Microstructure Analysis of Cold Bituminous Emulsion Mixture Using Different Filler Type

Abstract In today’s scenario, the environmental impact of the transport sector plays a major role in net carbon emission generation and global warming. Seeing the emerging environmental issue, it has been mandatory to adopt sustainable technologies in every sector. The use of bitumen emulsion in the construction of pavement has been rapidly enhanced in the last decade. This technology eliminates the heating of aggregate and binder, resulting in a reduction of greenhouse gas emissions and energy consumption, which is also termed as cold mix technology. Filler has a major role in the formation of bonds between bitumen emulsion and aggregate. In the present study, cement, lime, and fly ash have been considered as filler materials along with stone dust and the required optimum emulsion content and water content were determined. The impact of filler on the breaking of bitumen emulsion is studied through scanning electron microscope image analysis. The impact of filler on pH of bitumen emulsion mastic is also evaluated. The optimum emulsion content in cold bituminous emulsion mixtures (CBEMs) depends on the particle size of the filler. The required water content for lime is less compared to other filler materials. The results show that cement and fly ash are pozzolanic in nature, form hydration products in the presence of water in CBEM, and result in higher density and stability. The study depicts the role of filler material in CBEM at the microlevel.
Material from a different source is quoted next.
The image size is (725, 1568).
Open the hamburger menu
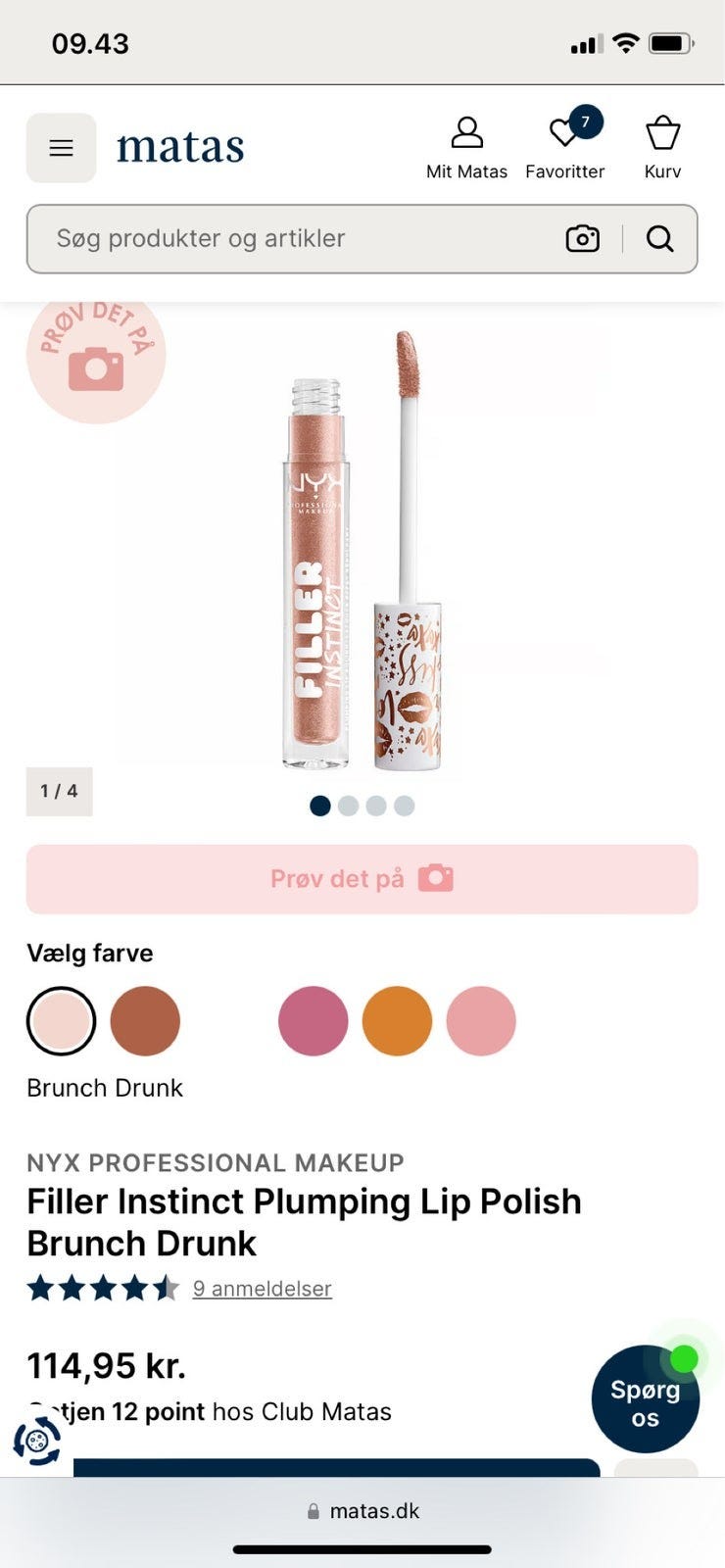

A Sustainable Cold Mix Asphalt Mixture Comprising Paper Sludge Ash and Cement Kiln Dust

Concerns about the environment, the cost of energy, and safety mean that low-energy cold-mix asphalt materials are very interesting as a potential replacement for present-day hot mix asphalt. The main disadvantage of cold bituminous emulsion mixtures is their poor early life strength, meaning they require a long time to achieve mature strength. This research work aims to study the protentional utilization of waste and by-product materials as a filler in cold emulsion mixtures with mechanical properties comparable to those of traditional hot mix asphalt. Accordingly, cold mix asphalt was prepared to utilize paper sludge ash (PSA) and cement kiln dust (CKD) as a substitution for conventional mineral filler with percentages ranging from 0–6% and 0–4%, respectively. Test results have shown that the incorporation of such waste materials reflected a significant improvement in the mixture’s stiffness and strength evolution. The cementitious reactivity of PSA produces bonding inside the mixtures, while CKD is used as an additive to activate the hydration process of PSA. Therefore, based on the results, it will be easier to build cold mixtures by shortening the amount of time needed to reach full curing conditions.

Evaluating Water Damage in Acrylic Polymer–Modified Cold Bituminous Emulsion Mixtures

Currently, there is a global increase in the use of sustainable technologies in the construction of pavement systems. Cold bituminous emulsion mixture (CBEM) is a promising alternative to hot mix asphalt (HMA) that offers economic, environmental, and energy-saving advantages. However, CBEMs have high water content because of the requirement for prewetting water, in addition to water within the bitumen emulsion. This additional water content causes low early strength and reduces resistance to water damage. To address this, the current study aims to evaluate the influence of water on CBEMs which have been modified with ordinary portland cement (OPC) and an acrylic (AR) polymer, evaluating them in comparison with HMAs. Marshall stability and durability, assessed by means of water damage tests, will thus be used to evaluate the influence of water content for each mix. The acrylic polymer was incorporated into the bitumen emulsion prior to the preparation of CBEMs at various percentages ranging from 0% to 5% of residual bitumen weight. The results indicate that the introduction of OPC and AR generally improves water damage resistance. The CBEM with a mix of OPC and 1.25% AR gave the best performance, showing a 12% increase in resistance compared with HMA with conventional mineral filler (CMF) and a striking 109% increase in resistance compared with CBEM with OPC only.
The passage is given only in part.